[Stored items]
○ ○ ○ ○
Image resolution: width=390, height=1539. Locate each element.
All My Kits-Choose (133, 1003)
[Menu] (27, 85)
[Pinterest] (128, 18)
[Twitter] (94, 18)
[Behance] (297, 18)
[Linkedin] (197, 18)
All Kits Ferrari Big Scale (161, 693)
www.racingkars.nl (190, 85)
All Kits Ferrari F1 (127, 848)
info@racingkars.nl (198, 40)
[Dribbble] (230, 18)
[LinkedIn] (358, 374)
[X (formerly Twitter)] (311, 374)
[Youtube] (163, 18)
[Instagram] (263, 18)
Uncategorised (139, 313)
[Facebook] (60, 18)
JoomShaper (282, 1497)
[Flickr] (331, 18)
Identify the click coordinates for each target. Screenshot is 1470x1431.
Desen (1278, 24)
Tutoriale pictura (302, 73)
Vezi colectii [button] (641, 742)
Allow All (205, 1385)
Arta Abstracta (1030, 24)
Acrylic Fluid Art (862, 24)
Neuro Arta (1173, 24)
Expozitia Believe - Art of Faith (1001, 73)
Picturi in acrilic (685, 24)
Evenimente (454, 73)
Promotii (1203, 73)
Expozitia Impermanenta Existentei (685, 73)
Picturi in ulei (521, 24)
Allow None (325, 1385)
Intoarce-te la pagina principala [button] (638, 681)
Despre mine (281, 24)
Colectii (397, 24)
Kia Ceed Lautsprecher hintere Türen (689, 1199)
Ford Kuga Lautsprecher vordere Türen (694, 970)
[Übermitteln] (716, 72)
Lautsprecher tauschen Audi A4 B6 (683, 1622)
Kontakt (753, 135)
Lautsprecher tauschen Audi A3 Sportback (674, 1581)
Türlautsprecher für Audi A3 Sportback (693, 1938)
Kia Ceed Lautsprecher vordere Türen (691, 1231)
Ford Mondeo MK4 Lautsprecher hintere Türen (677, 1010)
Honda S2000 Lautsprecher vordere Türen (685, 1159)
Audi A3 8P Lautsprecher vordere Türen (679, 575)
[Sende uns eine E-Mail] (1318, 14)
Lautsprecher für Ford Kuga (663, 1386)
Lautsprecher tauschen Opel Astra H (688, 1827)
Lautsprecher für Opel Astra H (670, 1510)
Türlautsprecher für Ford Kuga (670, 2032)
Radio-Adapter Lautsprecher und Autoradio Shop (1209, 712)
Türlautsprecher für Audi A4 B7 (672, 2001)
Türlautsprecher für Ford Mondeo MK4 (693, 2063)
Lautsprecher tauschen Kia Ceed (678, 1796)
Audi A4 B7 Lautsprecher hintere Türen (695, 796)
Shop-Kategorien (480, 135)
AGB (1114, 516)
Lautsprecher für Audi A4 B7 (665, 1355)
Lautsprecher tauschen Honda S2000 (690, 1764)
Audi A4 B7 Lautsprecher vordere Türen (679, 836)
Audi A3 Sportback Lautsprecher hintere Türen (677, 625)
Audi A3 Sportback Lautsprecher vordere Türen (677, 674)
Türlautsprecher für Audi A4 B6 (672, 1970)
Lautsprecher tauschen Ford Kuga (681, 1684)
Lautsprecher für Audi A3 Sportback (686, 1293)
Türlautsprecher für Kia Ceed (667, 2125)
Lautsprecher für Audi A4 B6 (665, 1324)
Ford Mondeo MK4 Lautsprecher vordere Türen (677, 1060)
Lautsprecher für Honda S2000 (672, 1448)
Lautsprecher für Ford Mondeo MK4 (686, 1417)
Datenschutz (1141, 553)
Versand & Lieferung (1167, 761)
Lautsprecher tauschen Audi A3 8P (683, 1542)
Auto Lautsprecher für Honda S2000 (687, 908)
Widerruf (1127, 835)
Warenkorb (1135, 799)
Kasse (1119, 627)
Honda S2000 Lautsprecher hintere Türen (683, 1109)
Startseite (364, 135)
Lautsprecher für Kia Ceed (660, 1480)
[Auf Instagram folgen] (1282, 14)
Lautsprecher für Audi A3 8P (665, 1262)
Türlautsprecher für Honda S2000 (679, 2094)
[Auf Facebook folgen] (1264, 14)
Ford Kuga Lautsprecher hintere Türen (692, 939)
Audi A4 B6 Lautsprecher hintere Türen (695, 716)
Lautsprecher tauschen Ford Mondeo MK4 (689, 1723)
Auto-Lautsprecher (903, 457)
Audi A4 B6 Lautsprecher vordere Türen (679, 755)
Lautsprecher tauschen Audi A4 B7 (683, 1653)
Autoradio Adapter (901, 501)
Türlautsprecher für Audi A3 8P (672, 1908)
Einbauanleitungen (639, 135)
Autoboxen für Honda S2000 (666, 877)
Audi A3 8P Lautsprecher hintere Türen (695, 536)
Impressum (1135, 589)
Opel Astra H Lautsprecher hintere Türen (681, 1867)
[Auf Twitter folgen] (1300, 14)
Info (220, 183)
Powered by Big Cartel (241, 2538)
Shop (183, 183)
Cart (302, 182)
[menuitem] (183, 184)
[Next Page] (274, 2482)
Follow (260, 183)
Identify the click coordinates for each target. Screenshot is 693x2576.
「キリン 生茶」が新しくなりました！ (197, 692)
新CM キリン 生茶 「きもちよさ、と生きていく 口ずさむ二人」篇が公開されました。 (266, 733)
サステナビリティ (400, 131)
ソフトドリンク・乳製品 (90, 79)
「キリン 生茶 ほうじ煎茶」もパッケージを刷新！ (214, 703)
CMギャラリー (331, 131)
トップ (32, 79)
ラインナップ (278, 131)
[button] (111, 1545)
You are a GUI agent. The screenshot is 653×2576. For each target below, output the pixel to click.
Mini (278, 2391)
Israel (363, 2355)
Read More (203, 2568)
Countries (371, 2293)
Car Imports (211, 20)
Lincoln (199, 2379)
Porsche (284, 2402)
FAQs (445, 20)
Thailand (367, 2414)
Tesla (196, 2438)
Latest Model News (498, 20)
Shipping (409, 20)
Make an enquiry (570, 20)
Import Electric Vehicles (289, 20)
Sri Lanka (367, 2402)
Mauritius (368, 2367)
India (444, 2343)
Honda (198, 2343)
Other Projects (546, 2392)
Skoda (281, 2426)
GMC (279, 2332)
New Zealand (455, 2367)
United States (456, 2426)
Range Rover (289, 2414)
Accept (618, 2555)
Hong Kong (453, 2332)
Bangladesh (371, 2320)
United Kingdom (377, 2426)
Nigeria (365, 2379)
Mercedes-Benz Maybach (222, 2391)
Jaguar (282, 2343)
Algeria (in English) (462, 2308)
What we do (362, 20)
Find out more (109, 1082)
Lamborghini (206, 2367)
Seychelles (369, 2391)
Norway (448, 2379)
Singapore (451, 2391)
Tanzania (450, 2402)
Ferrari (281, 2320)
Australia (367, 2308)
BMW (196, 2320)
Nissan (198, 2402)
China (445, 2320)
○ ○ ○ ○
Exercise
Check each line of the records for the word "Autoradio", and show the lines that contain it.

Reply to the task
Radio-Adapter Lautsprecher und Autoradio Shop (1209, 712)
Autoradio Adapter (901, 501)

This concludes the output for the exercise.